WORK TASK: Repeat each line of the material below exactly as it appears, minus any pictures.

☆ ☆ ☆ ☆ ☆ ☆ ☆

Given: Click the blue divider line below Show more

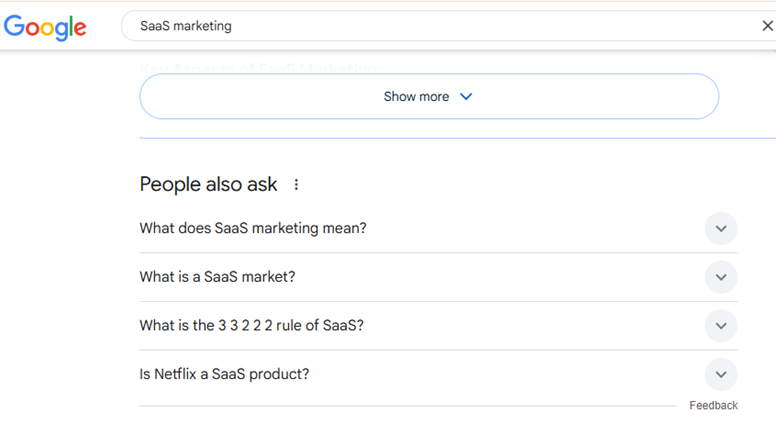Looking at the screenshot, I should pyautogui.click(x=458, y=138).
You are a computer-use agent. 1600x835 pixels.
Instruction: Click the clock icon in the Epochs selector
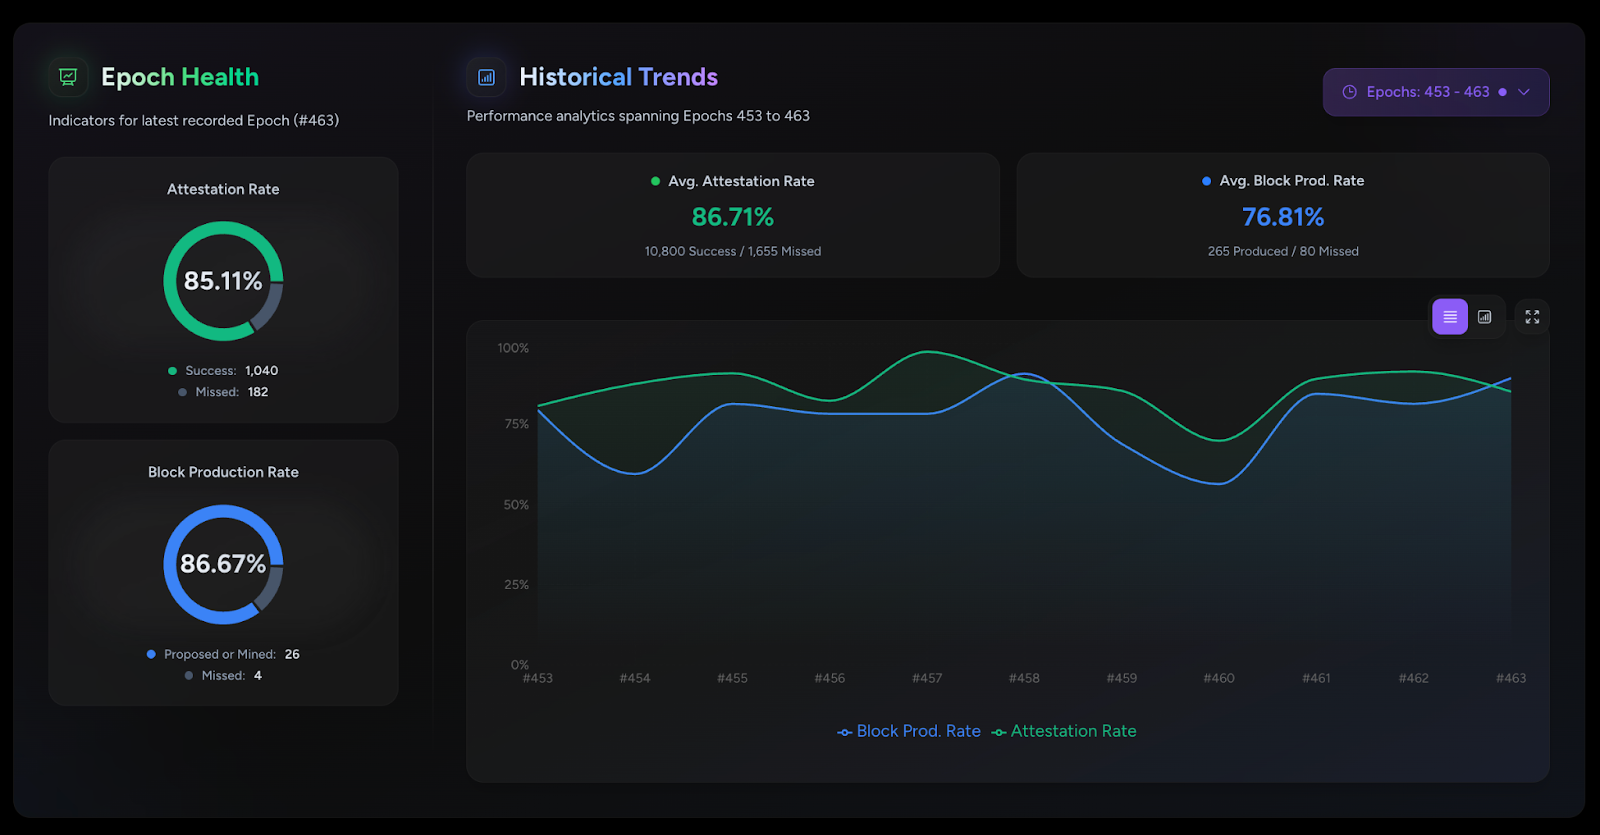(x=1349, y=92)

☆ ☆ ☆ ☆ ☆ ☆ ☆

EXPECTED ANSWER:
Given: Click the blue divider line below Show more

Looking at the screenshot, I should pyautogui.click(x=458, y=138).
You are a computer-use agent. 1600x835 pixels.
Instruction: Click the clock icon in the Epochs selector
(x=1349, y=92)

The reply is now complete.